From the piece on people smugglers below, reproduce word for word the passage between "But a wonderful" and "six months old.", inclusive.

Selected text.
"""
With all the celebrations about the 20th anniversary of the Berlin Wall coming down just happening to coincide with the latest round of Australian government outrage about people smugglers, you’d think someone would join the dots.
Yet you’d search in vain for a headline saying (to plagiarise Kevin Rudd) “Smugglers who brought people out of Eastern Europe vilest form of people on the planet: should rot in hell”.
But a wonderful article by Andrew Casey, an official with the Australian Workers Union, published in The Age on 3 November, dares to take on the double standard. Casey was a child refugee from Eastern Europe. People smugglers got his family out.
It begins “Kevin Rudd is dead wrong attacking people smugglers. I have been in Australia for more than 50 years thanks to a smuggler. In 1956, my family crossed a dangerous border in the middle of a dark, cold and wet European winter night with the help of a smuggler. I was a little over three years old, my brother six months old.
“The decision to escape, to sell everything and pay a smuggler, was not easy. We came out because of the failure of a working-class socialist revolt against the anti-democratic Stalinist regime imposed on Hungary. (I acknowledge that historians still argue the nature of the 1956 revolution. But for my father and many others it was clearly a working-class socialist revolt, and not a right-wing attempt to restore fascism and capitalism, as others argue.)
“We have family friends in Sydney who chose not to use a smuggler when they escaped Stalinist Hungary. That fateful decision resulted in several losing members of their families (often very young children) as they crossed under fire from border guards who were following shoot-to-kill orders.”
"""
Provided information.
"""
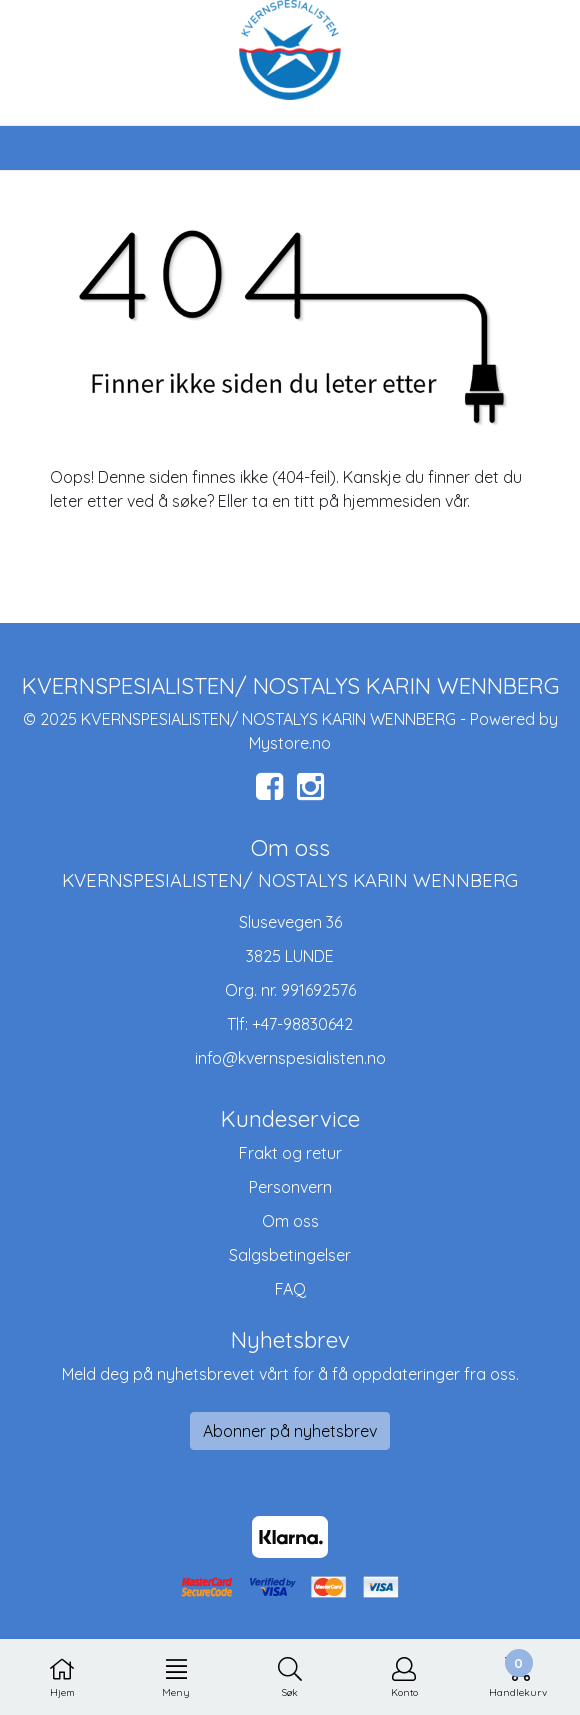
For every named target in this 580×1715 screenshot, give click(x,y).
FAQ (290, 1289)
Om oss (290, 1221)
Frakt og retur (290, 1153)
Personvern (290, 1187)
"""
Solution for this exercise.
But a wonderful article by Andrew Casey, an official with the Australian Workers Union, published in The Age on 3 November, dares to take on the double standard. Casey was a child refugee from Eastern Europe. People smugglers got his family out.
It begins “Kevin Rudd is dead wrong attacking people smugglers. I have been in Australia for more than 50 years thanks to a smuggler. In 1956, my family crossed a dangerous border in the middle of a dark, cold and wet European winter night with the help of a smuggler. I was a little over three years old, my brother six months old.